The Psycholinguistics of Morality

In my fellowship at Harvard University, I workied with Dr. Steven Pinker and Dr. Jesse Snedeker on an interdisciplinary project called The Psycholinguistics of Morality. Besides revealing the complexity of causal processing of morally-relevant action in language and thought, the project addressed specific concerns within and across disciplines. For linguistics, these studies aimed to inform the critical project of delineating intrinsic properties of the lexicon from extrinsic effects on language from world knowledge. For social-moral psychology, these studies brought new focus to the role of purely linguistic features in moral judgment of human behavior. And, by increasing understanding of the consequences of shifting causal representations in language and thought, this research addressed issues at the intersection of linguistics, cognitive science, and social-moral psychology, including the extent to which explicit causal models are alterable through interventions on implicit causality via general cognitive representations.

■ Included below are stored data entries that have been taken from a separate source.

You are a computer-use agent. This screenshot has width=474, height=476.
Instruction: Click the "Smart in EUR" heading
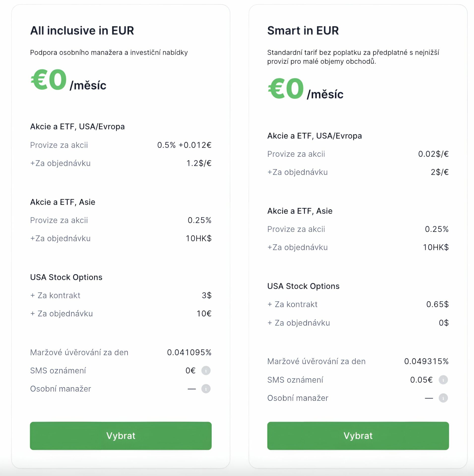[303, 31]
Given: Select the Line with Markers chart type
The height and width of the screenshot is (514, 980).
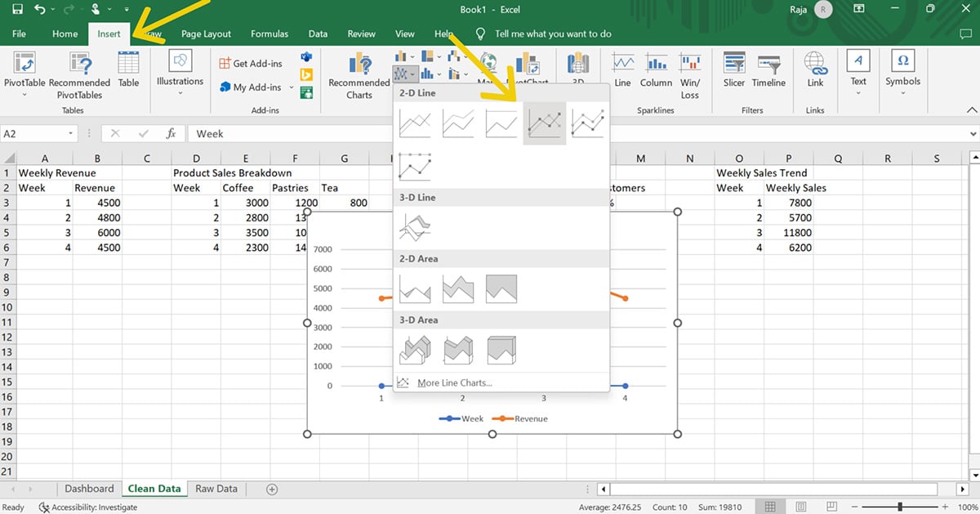Looking at the screenshot, I should tap(544, 123).
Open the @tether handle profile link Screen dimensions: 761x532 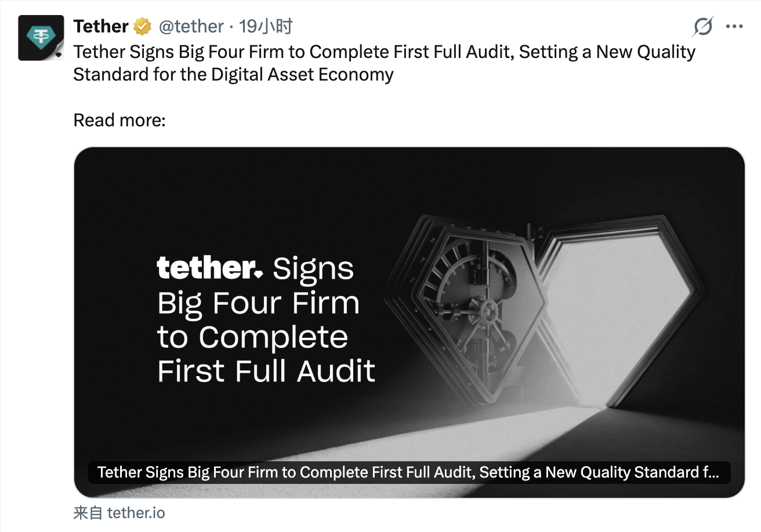pyautogui.click(x=191, y=27)
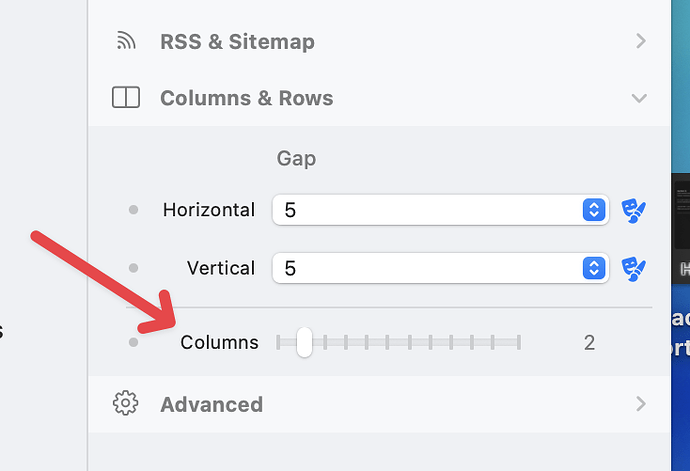Click the Horizontal gap value field
The width and height of the screenshot is (690, 471).
(425, 210)
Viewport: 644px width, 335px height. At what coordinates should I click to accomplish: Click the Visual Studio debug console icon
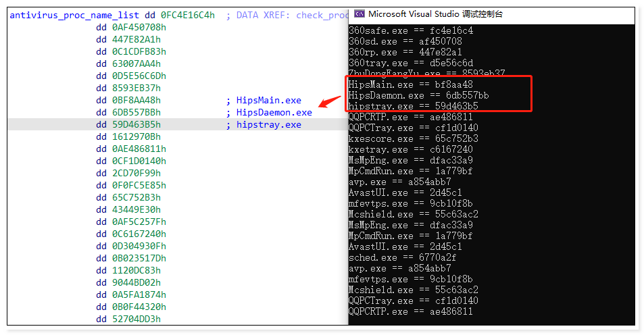click(360, 14)
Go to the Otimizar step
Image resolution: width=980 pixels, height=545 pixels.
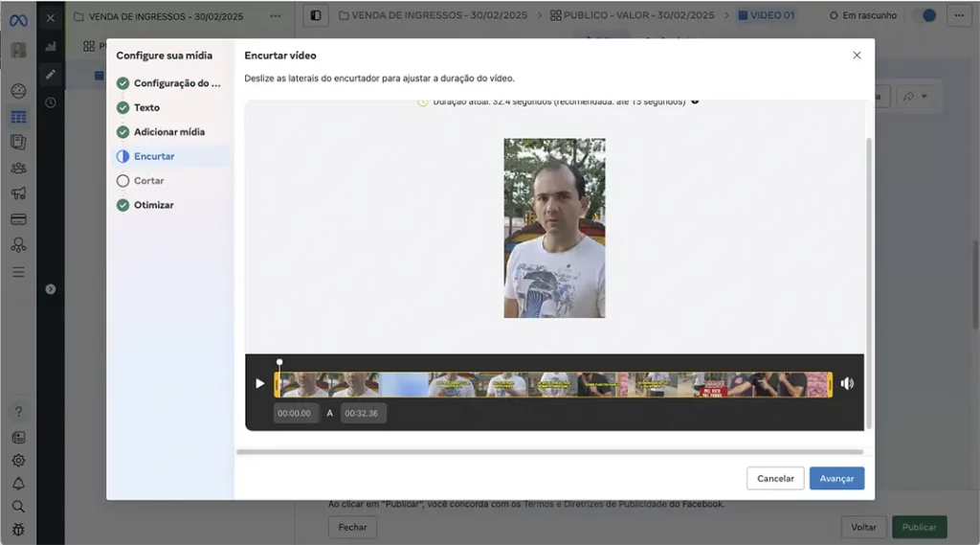click(153, 205)
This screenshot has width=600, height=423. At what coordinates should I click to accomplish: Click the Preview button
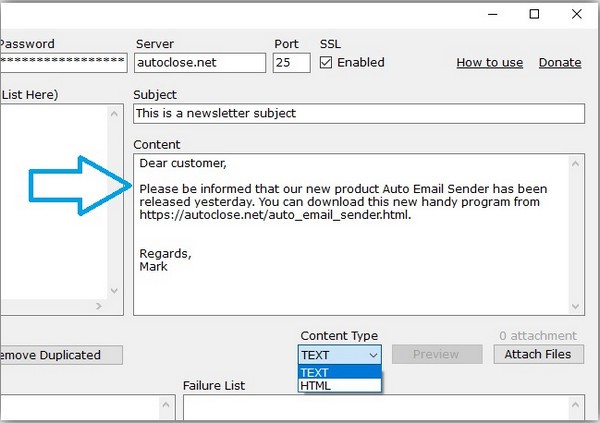[x=436, y=354]
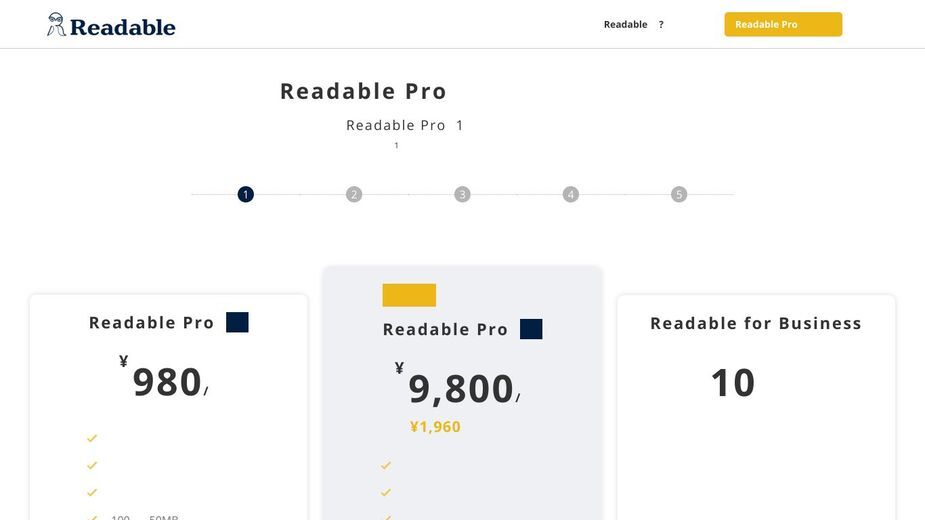925x520 pixels.
Task: Select step 1 in the progress indicator
Action: tap(245, 194)
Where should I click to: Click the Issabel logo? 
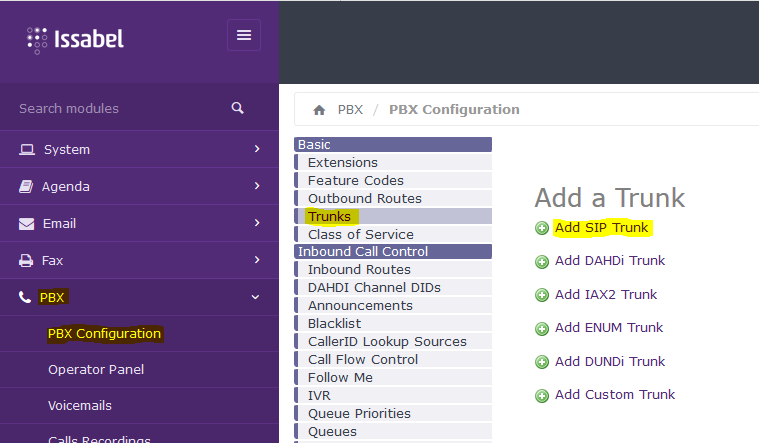tap(75, 40)
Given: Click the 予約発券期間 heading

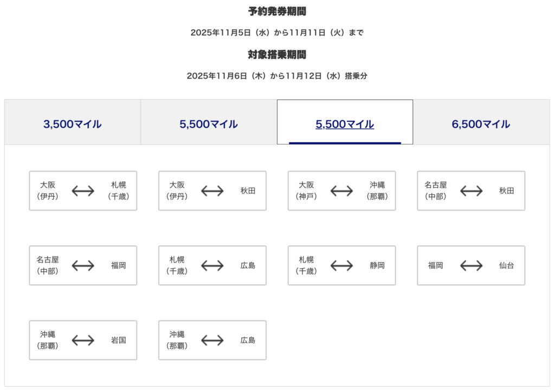Looking at the screenshot, I should click(x=277, y=11).
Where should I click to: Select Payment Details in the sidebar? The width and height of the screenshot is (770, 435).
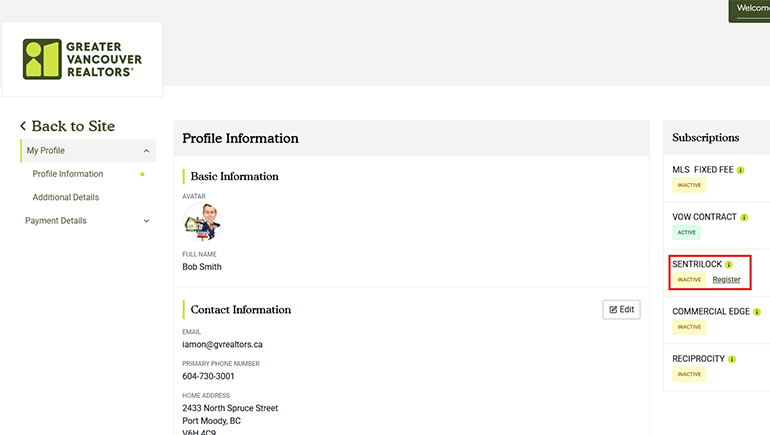56,221
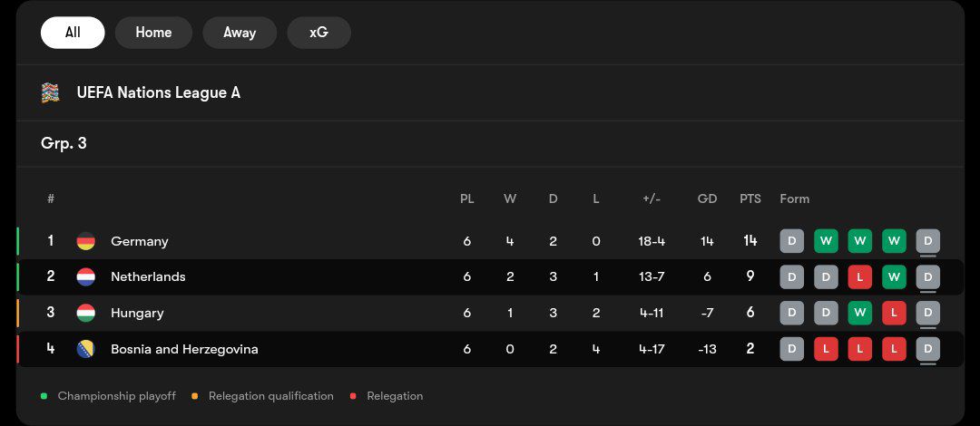The height and width of the screenshot is (426, 980).
Task: Click the PTS column header
Action: click(750, 198)
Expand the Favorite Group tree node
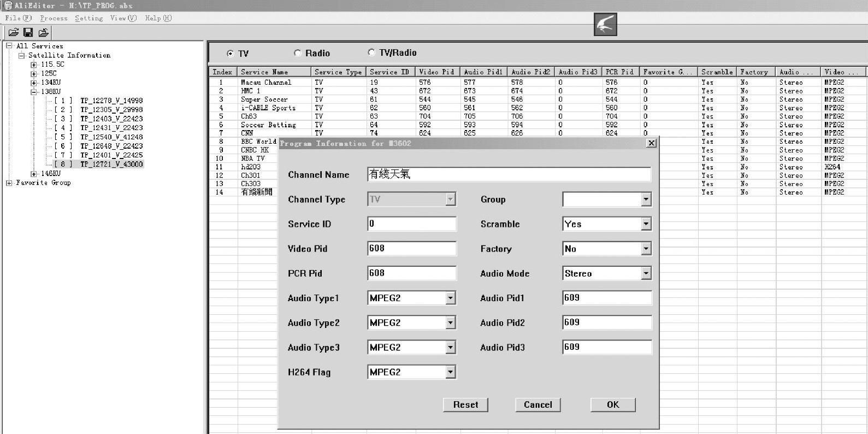The image size is (868, 434). pos(9,183)
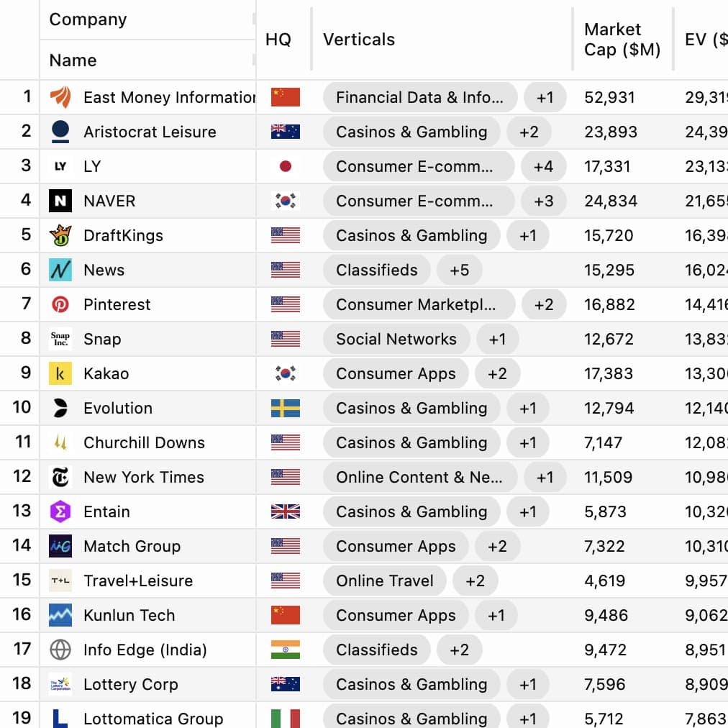728x728 pixels.
Task: Click the Entain purple hexagon logo
Action: [60, 511]
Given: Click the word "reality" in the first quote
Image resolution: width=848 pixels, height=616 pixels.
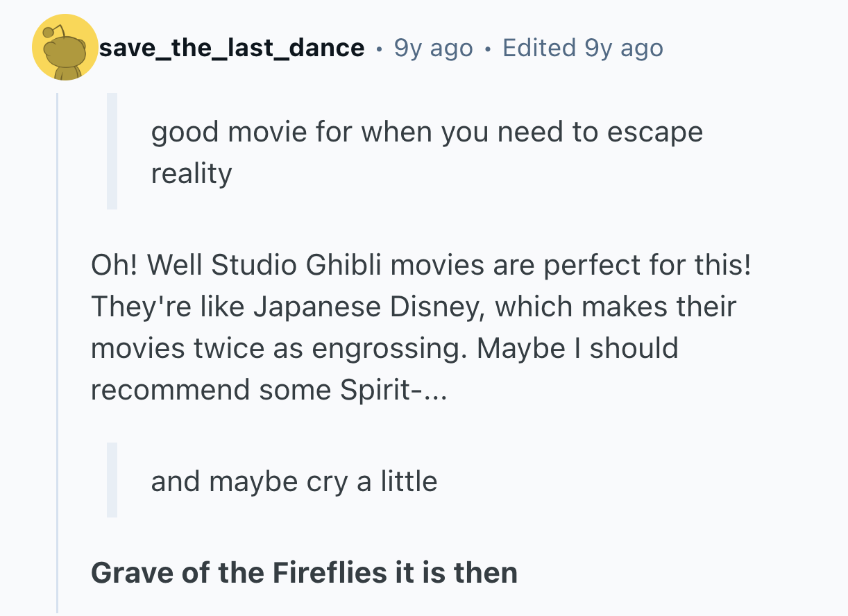Looking at the screenshot, I should (192, 173).
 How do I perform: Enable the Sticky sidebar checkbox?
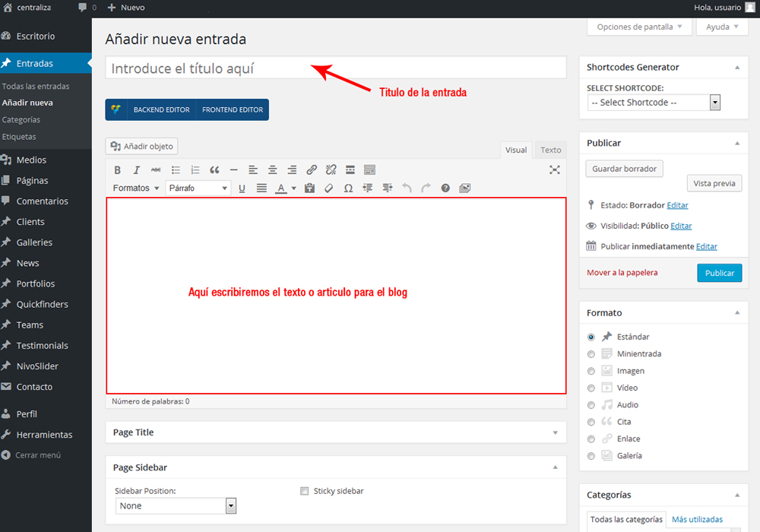pos(305,491)
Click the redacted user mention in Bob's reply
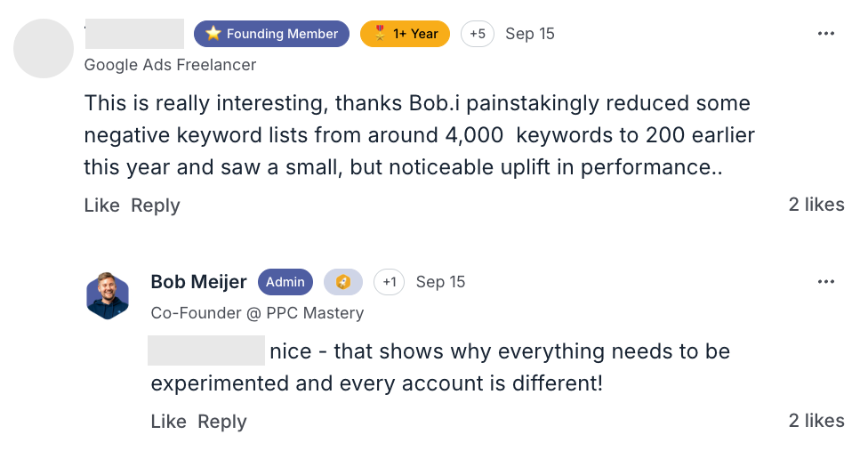 (206, 350)
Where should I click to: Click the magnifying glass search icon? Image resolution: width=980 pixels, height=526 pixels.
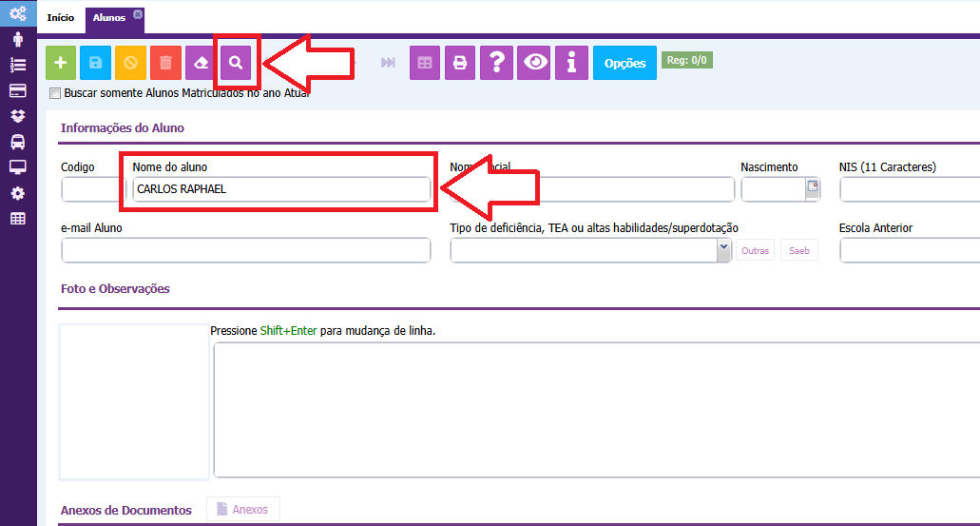click(237, 63)
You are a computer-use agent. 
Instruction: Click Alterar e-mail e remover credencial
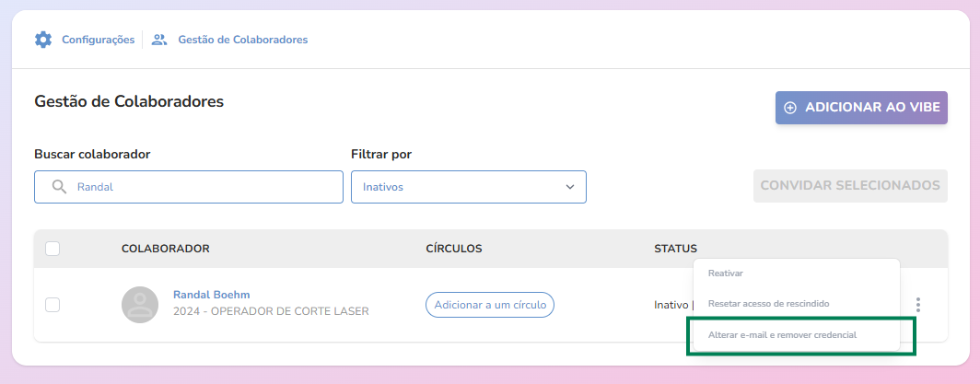coord(782,335)
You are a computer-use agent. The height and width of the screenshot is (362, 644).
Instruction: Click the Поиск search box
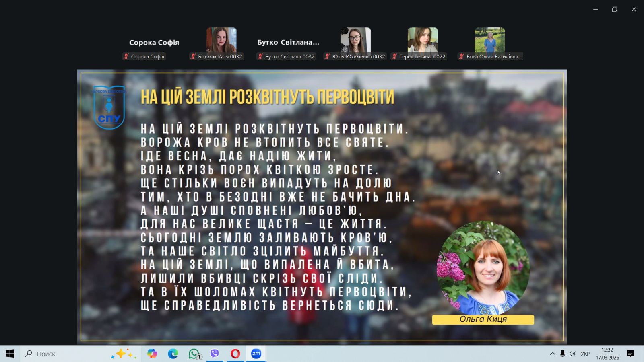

A long history of research in psycholinguistics has investigated verbs’ implicit causality biases — or, the tendency for verbs conveying agent-patient transitive events (“X verbed Y.”) to lead people to attribute causality to the sentence subject (agent, “X”), or sentence object (patient, “Y”). The extent to which patterns in implicit verb causality should be considered purely lexical features versus the result of richer inferences is debated.

In a series of studies carried out in collaboration with Josh Hartshorne, Tobi Gerstenberg, and Liane Young, I tracked implicit causality biases using a simple psycholinguistics task (e.g., participants selected a pronoun referring to “X” or “Y” to resolve: “X verbed Y because…”) and a range of morally relevant and neutral verbs. Results indicated that implicit causality for various verbs conveying harm and force (e.g., raped, killed, coerced) is predicted by (1) explicit judgments about agents and patients — i.e., ratings of patients’ capacities to control, allow and deserve events, and agents’ causal necessity and sufficiency; and, (2) participants’ own moral values — specifically, the extent to which participants endorse values that prohibit transgressions that fall outside the dyadic agent-patient framework.

Taken together, results indicate that moral values and generalized judgments about agency and patiency have the capacity to affect implicit verb causality, particularly for events involving harm and force. The implicit causality task promises to be a useful instrument for future research on motivate causal attribution.